DATA SHOWN START
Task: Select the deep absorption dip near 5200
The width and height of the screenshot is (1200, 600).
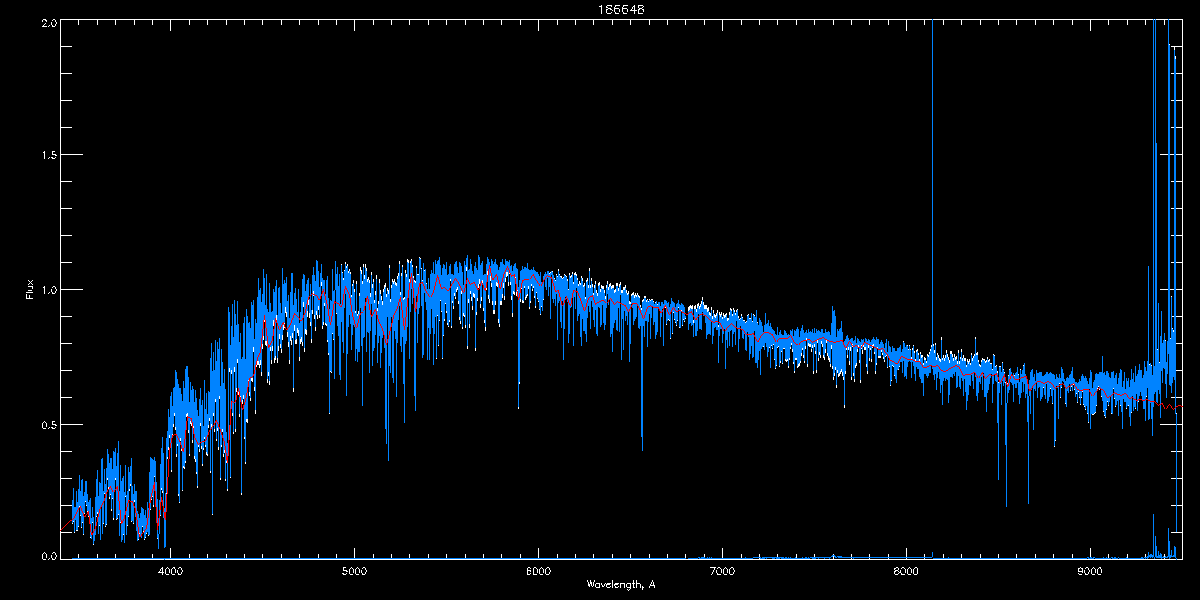Action: click(388, 458)
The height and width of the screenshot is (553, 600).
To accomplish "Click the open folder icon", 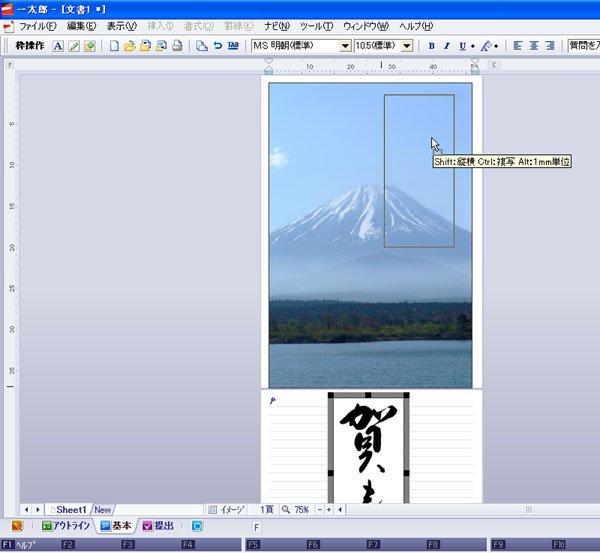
DATA SHOWN END
◆ PROBLEM STATEMENT: Write the entries out in full and exactly, omitting every picture.

◆ FINISHED EXERCISE:
Task: Select the deep absorption dip near 5200
The width and height of the screenshot is (1200, 600).
Action: click(388, 458)
The height and width of the screenshot is (553, 600).
To accomplish "Click the open folder icon", 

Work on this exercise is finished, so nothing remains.